Segundo o coordenador executivo da Iniciativa Bloomberg, o trabalho realizado em parceria com a CTTU tenta mitigar essa migração do transporte público para a motocicleta. Já que, proibir o Uber e 99 Moto ou regulamentar o serviço, criando regras que promovam mais segurança ao transporte de pessoas com motos, é uma decisão puramente política e, não, técnica.
“Atuamos nos quatro eixos da segurança viária, que são a fiscalização, a comunicação, a engenharia (implementação de ruas seguras) e a gestão de dados. A CTTU tem sido uma forte aliada e acredito que o trabalho que vem sendo desenvolvido nesses últimos anos, principalmente através da gestão de dados, são uma boa base para a gestão atuar e tomar decisões”, reforça Gustavo Sales.
ENTENDA O DESLIGAMENTO DA FISCALIZAÇÃO ELETRÔNICA DO RECIFE
Desde 2006, quando, por força de decisão judicial, a cidade passou a desligar todo e qualquer equipamento de fiscalização eletrônica de trânsito, sejam os que controlam a velocidade, como os de avanço de semáforo. Não se tem notícia de outra cidade brasileira que faça o mesmo.
Na época, o juiz José Marcelon Luiz e Silva, então na 1ª Vara da Fazenda Pública da Capital, determinou o desligamento dos equipamentos das 22h às 5h (em 2006 eram apenas os bandeirões, chamados de lombadas).
O magistrado foi favorável a uma ação civil pública do Ministério Público de Pernambuco (MPPE), que teve como autora a promotora Andréa Nunes. O Recife tinha apenas três equipamentos (na Cabanga, na Avenida Alfredo Lisboa e na Avenida Abdias de Carvalho) e o argumento do MPPE era de que havia um aumento no número de assaltos nessas áreas.

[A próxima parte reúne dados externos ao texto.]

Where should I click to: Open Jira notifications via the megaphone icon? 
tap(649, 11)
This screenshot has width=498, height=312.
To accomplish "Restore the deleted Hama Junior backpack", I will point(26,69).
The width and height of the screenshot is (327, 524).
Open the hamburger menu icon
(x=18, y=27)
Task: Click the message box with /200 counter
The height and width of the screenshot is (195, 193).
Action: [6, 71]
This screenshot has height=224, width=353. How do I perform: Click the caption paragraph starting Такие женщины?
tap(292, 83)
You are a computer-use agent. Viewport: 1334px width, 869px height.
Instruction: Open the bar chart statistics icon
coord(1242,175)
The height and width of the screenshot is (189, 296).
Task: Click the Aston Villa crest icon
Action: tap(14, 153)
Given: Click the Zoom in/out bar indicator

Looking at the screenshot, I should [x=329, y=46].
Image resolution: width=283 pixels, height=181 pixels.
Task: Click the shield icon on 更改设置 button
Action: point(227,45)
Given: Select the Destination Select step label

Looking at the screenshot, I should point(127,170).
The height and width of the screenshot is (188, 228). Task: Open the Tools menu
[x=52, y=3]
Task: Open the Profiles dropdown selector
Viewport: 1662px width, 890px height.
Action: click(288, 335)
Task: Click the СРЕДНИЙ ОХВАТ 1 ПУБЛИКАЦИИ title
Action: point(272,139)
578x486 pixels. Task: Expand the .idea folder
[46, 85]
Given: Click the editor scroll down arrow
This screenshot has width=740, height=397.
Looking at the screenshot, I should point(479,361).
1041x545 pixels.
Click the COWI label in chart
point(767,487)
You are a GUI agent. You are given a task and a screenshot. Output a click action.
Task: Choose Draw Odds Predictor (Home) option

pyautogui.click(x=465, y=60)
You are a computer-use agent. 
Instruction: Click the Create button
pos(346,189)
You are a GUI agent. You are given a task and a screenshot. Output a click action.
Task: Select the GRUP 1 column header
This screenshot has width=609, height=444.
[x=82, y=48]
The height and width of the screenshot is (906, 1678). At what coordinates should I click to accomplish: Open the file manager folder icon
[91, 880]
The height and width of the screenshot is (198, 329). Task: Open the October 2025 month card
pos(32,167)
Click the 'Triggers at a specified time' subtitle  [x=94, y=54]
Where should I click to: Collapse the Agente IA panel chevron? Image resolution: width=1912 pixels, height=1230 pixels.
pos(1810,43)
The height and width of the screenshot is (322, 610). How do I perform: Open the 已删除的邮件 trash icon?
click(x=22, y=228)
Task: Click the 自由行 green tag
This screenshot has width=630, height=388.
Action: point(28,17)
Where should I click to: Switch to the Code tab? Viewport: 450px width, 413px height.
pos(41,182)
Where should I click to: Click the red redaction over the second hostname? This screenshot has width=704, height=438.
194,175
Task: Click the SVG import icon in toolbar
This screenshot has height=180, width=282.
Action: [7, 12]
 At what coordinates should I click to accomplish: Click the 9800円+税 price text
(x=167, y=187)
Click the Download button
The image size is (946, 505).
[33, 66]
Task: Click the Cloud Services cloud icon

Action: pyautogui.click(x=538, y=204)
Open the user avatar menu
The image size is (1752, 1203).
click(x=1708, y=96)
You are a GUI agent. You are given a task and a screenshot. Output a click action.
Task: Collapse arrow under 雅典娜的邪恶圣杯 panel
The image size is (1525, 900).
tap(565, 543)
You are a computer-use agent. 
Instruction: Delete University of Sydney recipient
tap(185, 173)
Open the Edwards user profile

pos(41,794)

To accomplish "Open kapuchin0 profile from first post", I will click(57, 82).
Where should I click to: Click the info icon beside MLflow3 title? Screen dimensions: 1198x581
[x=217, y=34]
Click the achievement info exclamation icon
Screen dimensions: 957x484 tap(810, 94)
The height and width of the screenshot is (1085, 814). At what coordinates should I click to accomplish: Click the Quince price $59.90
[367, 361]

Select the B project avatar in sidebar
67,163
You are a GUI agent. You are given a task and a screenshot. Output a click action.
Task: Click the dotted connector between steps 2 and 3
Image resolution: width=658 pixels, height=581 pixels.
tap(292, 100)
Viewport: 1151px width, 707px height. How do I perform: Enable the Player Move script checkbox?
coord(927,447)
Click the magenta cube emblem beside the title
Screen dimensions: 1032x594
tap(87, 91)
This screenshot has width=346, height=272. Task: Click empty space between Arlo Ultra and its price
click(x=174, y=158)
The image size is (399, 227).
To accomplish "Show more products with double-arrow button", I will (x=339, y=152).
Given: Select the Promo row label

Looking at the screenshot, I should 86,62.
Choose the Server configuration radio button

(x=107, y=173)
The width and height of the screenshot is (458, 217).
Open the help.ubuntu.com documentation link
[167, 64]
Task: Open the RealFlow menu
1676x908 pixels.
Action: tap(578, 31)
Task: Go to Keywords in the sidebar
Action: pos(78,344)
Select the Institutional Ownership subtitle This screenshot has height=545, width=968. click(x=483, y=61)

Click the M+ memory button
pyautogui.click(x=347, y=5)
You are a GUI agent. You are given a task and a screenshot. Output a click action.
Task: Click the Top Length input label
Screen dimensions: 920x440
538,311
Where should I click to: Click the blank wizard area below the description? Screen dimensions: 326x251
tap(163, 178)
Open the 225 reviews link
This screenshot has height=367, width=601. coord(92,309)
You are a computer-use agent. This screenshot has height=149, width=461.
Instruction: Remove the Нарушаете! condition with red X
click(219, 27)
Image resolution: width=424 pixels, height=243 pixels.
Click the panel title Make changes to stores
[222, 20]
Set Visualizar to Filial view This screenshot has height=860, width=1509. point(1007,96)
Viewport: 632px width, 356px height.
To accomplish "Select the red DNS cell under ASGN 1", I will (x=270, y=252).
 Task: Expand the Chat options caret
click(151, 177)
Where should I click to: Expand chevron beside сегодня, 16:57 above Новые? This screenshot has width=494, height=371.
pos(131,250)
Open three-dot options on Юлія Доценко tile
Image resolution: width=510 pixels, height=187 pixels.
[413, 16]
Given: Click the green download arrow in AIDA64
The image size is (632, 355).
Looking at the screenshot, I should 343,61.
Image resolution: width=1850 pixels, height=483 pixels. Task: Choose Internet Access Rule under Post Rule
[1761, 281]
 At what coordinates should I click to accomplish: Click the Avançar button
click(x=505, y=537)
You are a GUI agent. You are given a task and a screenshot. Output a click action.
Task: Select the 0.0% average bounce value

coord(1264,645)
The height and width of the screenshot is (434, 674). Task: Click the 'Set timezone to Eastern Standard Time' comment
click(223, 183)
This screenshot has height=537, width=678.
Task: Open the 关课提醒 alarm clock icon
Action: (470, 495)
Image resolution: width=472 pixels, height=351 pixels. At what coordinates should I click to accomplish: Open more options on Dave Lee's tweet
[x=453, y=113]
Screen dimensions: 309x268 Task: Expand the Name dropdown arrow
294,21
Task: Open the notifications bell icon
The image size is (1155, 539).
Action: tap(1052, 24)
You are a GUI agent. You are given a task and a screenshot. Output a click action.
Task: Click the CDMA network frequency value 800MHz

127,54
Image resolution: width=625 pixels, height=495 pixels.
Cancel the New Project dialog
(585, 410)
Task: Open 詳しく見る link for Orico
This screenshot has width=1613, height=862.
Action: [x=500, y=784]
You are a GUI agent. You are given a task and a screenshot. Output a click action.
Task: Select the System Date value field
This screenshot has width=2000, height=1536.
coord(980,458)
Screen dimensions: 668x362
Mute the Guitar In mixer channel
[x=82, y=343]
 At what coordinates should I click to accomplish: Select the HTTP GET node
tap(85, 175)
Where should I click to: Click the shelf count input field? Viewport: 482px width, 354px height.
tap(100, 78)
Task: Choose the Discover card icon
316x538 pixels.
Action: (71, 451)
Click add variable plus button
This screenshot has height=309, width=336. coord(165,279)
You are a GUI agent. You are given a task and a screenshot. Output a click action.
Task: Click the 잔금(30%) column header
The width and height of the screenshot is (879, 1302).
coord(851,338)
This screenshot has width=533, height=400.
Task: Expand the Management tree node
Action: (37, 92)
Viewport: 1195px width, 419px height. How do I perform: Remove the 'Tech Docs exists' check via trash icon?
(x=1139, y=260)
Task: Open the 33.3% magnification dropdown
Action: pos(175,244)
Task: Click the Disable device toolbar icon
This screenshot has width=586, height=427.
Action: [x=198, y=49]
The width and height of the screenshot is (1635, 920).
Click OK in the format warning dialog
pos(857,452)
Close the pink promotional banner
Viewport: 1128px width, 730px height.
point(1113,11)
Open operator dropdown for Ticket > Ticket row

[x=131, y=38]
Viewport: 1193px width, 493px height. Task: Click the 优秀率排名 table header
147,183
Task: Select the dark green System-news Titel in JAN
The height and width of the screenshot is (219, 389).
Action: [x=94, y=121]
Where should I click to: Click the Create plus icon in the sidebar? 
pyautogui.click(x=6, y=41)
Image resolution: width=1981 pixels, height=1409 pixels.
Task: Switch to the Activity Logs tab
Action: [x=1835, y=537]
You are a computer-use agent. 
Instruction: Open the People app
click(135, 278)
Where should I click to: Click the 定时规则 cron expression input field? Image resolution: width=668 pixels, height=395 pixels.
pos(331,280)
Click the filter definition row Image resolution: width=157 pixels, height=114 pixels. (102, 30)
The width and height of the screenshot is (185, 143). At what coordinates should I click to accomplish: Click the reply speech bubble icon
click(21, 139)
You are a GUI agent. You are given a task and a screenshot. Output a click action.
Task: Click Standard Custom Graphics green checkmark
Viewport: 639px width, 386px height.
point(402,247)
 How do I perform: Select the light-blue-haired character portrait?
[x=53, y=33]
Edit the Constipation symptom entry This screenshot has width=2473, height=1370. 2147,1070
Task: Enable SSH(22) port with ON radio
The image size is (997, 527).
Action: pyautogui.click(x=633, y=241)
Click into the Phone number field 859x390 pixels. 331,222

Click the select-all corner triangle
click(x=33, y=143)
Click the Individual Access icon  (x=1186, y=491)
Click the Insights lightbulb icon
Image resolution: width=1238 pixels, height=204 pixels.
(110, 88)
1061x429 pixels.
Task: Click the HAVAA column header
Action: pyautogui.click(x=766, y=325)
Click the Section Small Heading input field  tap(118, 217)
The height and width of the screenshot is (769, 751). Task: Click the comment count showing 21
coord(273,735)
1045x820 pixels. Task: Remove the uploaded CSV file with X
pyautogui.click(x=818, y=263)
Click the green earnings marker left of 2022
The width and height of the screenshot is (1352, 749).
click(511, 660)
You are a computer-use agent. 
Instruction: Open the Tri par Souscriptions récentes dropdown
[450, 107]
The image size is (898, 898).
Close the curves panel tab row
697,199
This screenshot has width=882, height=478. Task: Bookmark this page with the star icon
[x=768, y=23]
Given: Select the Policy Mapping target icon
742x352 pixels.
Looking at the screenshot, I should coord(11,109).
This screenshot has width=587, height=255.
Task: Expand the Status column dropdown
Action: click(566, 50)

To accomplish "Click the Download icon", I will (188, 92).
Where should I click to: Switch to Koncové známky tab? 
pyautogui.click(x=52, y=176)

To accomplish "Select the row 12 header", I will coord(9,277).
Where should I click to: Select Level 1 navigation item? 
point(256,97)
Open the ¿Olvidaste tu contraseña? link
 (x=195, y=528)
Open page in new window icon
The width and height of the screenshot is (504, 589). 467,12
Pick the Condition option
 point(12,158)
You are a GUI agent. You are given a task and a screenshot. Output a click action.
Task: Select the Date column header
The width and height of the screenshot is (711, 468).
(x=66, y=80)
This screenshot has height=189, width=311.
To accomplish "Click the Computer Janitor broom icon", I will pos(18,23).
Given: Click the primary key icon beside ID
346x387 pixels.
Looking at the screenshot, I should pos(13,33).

Embora os registros não fossem, comprovadamente, nos pontos onde havia fiscalização eletrônica. A CTTU recorreu até onde foi possível, mas em 2012 a apelação foi julgada pela 2ª Câmara de Direito Público do Tribunal de Justiça de Pernambuco (TJPE), que confirmou a sentença de 1º grau. E, em 2013, a decisão transitou em julgado, ou seja, não cabia mais recursos para modificação da sentença.
O mais grave é que os números da própria gestão municipal mostram o estrago que esse desligamento promove não só moralmente - porque estimula o desrespeito aos limites por condutores infratores -, mas também na prática.
O horário das 22h às 5h respondia por até 40% de todas as mortes provocadas por colisões e atropelamentos na cidade entre 2014 e 2016. Para alarmar ainda mais, é importante lembrar que os registros foram feitos quando a frota circulante de veículos sofre uma redução de 60%.
Os dados comprovam o que estudiosos da segurança viária alardeiam há anos no País: que a fiscalização eletrônica de velocidade e de avanço de semáforos é ainda mais importante à noite porque é nesse turno quando o condutor mais acelera e ainda arrisca misturar bebida e direção.